“The cunning fox is as murderous as the violence of the wolf.”
– Thomas Paine
Tamamo-No-Mae,
They call her.
Perhaps, it is even her name.
She answers to it just the
same as she did to
Daji, Kayo, and Bao Si.
(They say she has a taste for kings)
Tamamo-No-Mae
Smiles.

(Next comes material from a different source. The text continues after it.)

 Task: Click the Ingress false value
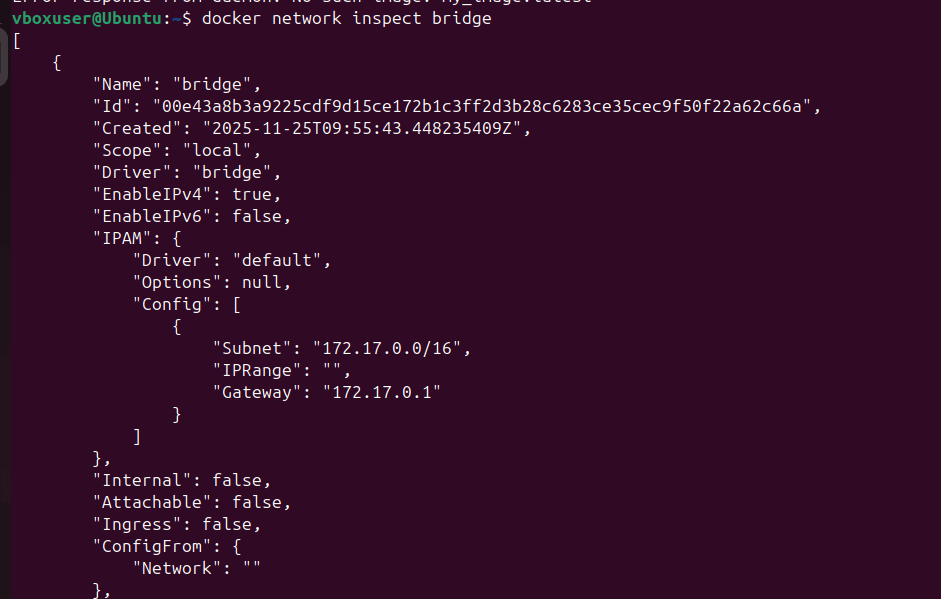coord(231,524)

No,
It’s safe to say, she grins,
fur rippling underneath the mortal
skin she learned to wear so well.
Husband smiles back and does not see.
(She hides her sharpened teeth behind her fan)
Tamamo-No-Mae,
Does she remember?
In the milk-sweet darkness, with her Dam,
naked still, cub-brother, litter-sister, all her
family huddled close beneath the earth,
youth-blind and infant-mewling through the night.
(Mewling loud enough a hunter heard)
Tamamo-No-Mae,
Clever beast,
She does not say a word.
Lips tight, her hands flutter up like two
birds, to catch a widow’s tears within their palms.

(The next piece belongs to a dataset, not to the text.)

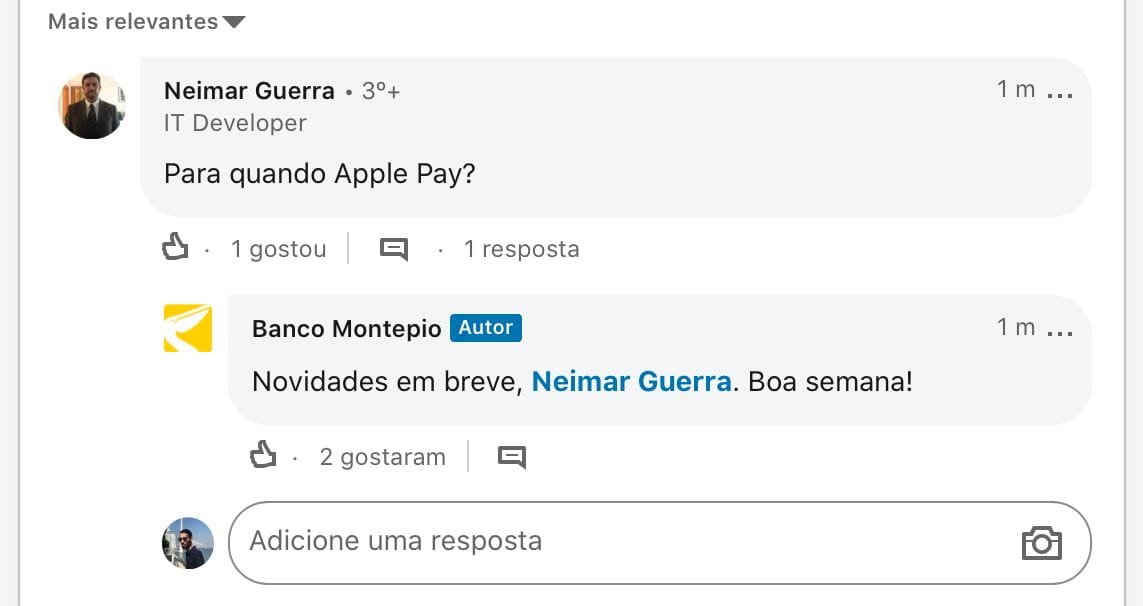
Task: Expand the '1 resposta' replies link
Action: [521, 249]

Her husband withers in their wedding bed.
(She’s never played with poison before)
Tamamo-No-Mae,
Fox-Widow, Creature-Bride,
how long, how many more
Dynasties and Kings must you ensnare
for crimes that were not theirs?
for a vixen’s game of sport?
(He did not have to let her in, to take her to his bed)
Tamamo-No-Mae,
Tamamo-No-Mae,
They say the king is dead.
On swift paws with russet fur, they say, a Vixen
fled the palace guards, dodged their swords, and left
nothing but her laughter on the wind.
(And here is what they do not say –
Tamamo-No-Mae got away)
Insp. The legend of Tamamo-No-Mae, a shapeshifting fox that frequently took the form of (or possessed) beautiful women in order to influence rulers and sow discord and death. When she was discovered, legend says that she was killed, trapped or, in some tales...escaped.